Что не записано — того нет; так меня учили, и я верила в это, как другие верят в богов, пока не приехала туда, где мёртвых было записано больше, чем когда-либо хоронили.
Но в то серое утро я ещё верила. Я стояла в чужой кухне в нижнем городе Аркенхольма, держала перо над раскрытой книгой учёта, и руки у меня были спокойны, потому что спокоен тот, у кого сходится баланс. У меня всегда сходился. За девять лет в Комиссии по учёту одарённых я не оставила ни одной незакрытой графы. Люди говорили об этом по-разному — кто с уважением, кто сквозь зубы, — но говорили все. Инспектор Корф не ошибается в счёте. Инспектор Корф спишет недостачу даже с собственной матери, если у инспектора Корф когда-нибудь была мать, в чём в нижнем городе сомневались вслух.
Я читаю чужой дом, как читают книгу учёта: по тому, что в нём прячут. В честном доме прячут деньги и стыд. В доме с укрытым даром прячут самого человека — отводят глаза туда, где его нет, греют очаг к приходу инспектора, чтобы перебить запах, держат на виду то, что не жалко. Талль держал на виду пустые руки и мятую шапку. Значит, жалко было не руки. Я это поняла раньше, чем учуяла, и стояла, и ждала, пока дом сам мне покажет, что он любит больше закона. Дома всегда показывают. Любовь — самая плохо спрятанная вещь на свете; её видно даже там, где её, по реестру, быть не должно.
— Корин Талль, — прочитала я вслух из графы. — Истопник при банях на Медовой улице. Тридцать один год. Дар не значится.
— Не значится, госпожа инспектор, — быстро сказал хозяин дома. Он стоял у остывшего очага, прижимая к груди шапку, как прижимают что-то живое. — Так и не значится. Я простой человек. Топлю чужую воду, грею чужие спины. Какой во мне дар.
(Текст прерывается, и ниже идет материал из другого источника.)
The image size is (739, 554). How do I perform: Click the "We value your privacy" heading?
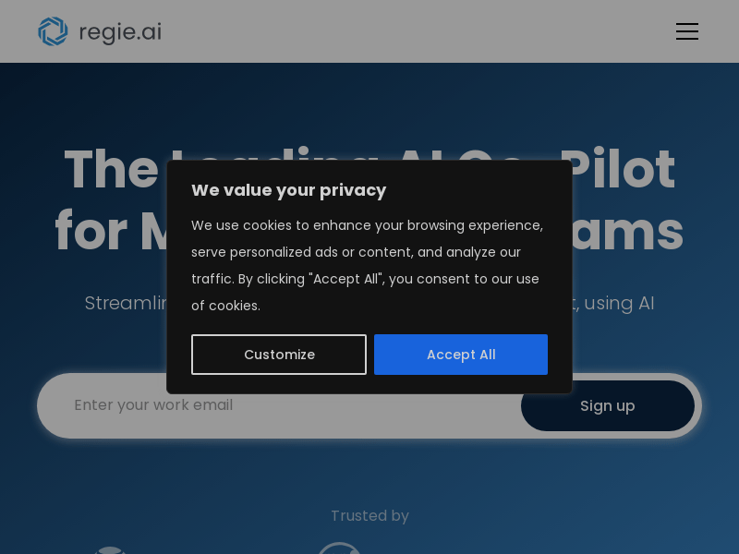click(x=288, y=190)
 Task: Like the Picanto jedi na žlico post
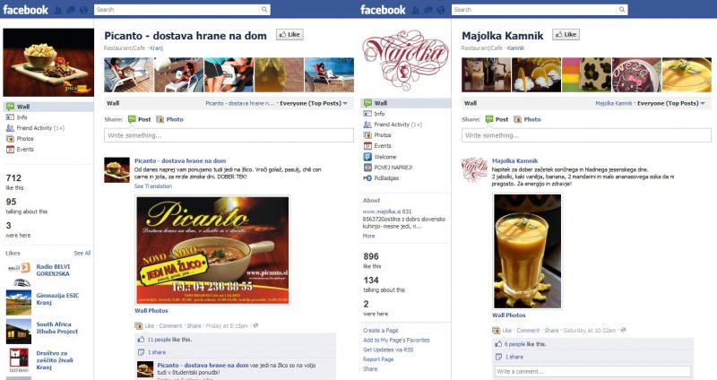(x=149, y=326)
Я не ответила. Я не отвечаю на то, что не относится к делу. Я положила ладонь на холодный кирпич очага — не для тепла, тепла там не было, очаг не топили с ночи нарочно, к моему приходу, чтобы я ничего не учуяла, — и закрыла глаза.
И учуяла.
Это трудно объяснить тому, у кого нет моего дара, а мой дар как раз из тех, что внесены в реестр первой строкой и считаются полезными короне: я чую чужой неучтённый дар ладонями. Не вижу, не слышу — чую, как чуют сквозняк затылком. Рядом с записанным, законным даром мои руки молчат. Рядом с укрытым, незаписанным — стынут. Не от холода. От того, что мир в этом месте сложен неправильно, и кожа на это жалуется раньше, чем я успеваю подумать.
Сейчас она жаловалась. Ладонь на холодном кирпиче ныла так, будто я окунула её в прорубь.
— В этом доме укрытый дар, — сказала я. — Огонь. Слабый, но огонь.